Infrared radiation is an invisible electromagnetic wave with a longer wavelength than that of the visible light. According to the difference in wavelength, infrared radiation can be divided into three categories: near-infrared radiation (0.8-1.5μm), middle-infrared radiation (1.5-5.6μm) and far-infrared (FIR) radiation (5.6-1000μm) (6). Infrared radiation transfers energy that is perceived as heat by thermo- receptors in the surrounding skin (7). The application of FIR radiation includes food preservation (8) and health promotion (9-10). Animal studies also demonstrated that FIR improves skin blood flow(11-12), leading to the use of FIR in the treatment of ischemic lesions and necrosis of skin tissue due to trauma, diabetes mellitus and peripheral arterial occlusive disease. In addition, some studies indicate that FIR therapy may improve endothelial function and reduce the frequency of some cardiovascular diseases (13-15). The thermal effect of FIR results in vasodilatation and may increase access flow of AV fistula. According to the report by Vaupel et al., the temperature can be increased up to 4°C in 10 mm depth of tissue (16). In addition, infrared therapy may allow multiple energy transfer as deep as 2-3 cm into subcutaneous tissue without irritating or overheating the skin like unfiltered heat radiation (17). The skin temperature steadily increased to a plateau around 38~39 °C during the treatment of FIR for 30 to 60 minutes as long as the distance between the ceramic plate and the skin was more than 20 cm (11). Therefore, infrared therapy can be free of the disadvantages or side effects (such as burn injury, infection, risk of access failure or prolonged bleeding from the previous venopuncture site) of some traditional methods of thermal therapy.
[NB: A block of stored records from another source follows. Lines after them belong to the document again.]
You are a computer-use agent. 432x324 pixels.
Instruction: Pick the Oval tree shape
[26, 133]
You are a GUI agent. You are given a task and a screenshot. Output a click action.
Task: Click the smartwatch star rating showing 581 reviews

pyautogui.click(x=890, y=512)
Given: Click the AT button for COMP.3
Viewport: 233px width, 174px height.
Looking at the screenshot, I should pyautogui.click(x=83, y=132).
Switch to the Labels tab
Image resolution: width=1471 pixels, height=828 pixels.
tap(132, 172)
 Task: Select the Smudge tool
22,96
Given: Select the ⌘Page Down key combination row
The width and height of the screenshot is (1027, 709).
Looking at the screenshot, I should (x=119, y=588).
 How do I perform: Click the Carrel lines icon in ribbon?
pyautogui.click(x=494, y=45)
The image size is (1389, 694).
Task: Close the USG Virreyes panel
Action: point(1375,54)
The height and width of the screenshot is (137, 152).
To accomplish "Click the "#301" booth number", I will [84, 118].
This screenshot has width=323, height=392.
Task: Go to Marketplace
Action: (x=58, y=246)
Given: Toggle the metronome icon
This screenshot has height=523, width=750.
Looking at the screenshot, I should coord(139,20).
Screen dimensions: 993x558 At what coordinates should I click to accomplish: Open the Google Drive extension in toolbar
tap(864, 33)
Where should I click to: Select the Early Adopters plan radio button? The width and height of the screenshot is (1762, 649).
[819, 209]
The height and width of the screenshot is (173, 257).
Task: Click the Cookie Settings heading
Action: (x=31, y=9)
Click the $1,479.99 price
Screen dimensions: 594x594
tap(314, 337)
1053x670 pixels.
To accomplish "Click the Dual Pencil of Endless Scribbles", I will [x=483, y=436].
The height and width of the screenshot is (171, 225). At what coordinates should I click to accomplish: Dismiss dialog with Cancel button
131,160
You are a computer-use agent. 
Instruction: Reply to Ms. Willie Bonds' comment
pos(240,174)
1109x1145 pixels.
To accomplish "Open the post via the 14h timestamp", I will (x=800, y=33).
In addition to the thermal effect, three possible non-thermal effects of infrared therapy were reported in the literature, including (1) improving endothelial function, (2) inhibiting intimal hyperplasia, and (3) decreasing oxidative stress. FIR may improve endothelial function which is observed not only in animal studies (11,12,14) but also in one clinical study (13). Yu et al. suggest that the beneficial effect of FIR therapy on skin blood flow may be related to L-arginine/NO pathway (11). In this respect, Akasaki et al. found that repeated FIR therapy could up-regulate eNOS expression and augment angiogenesis in an apolipoprotein E-deficient mouse model of unilateral hind limb ischemia (12). Moreover, Ikeda et al. reported that 4 weeks of sauna therapy significantly increased the serum nitrate concentrations as well as the expression of mRNA and protein of eNOS in the aortas of TO-2 hamsters (14). In addition, Imamura et al. showed that two weeks of repeated sauna therapy significantly improved vascular endothelial function, resulting in an increase in flow-mediated endothelium-dependent dilatation of the brachial artery from 4% to 5.8% in patients with coronary risk factors (13).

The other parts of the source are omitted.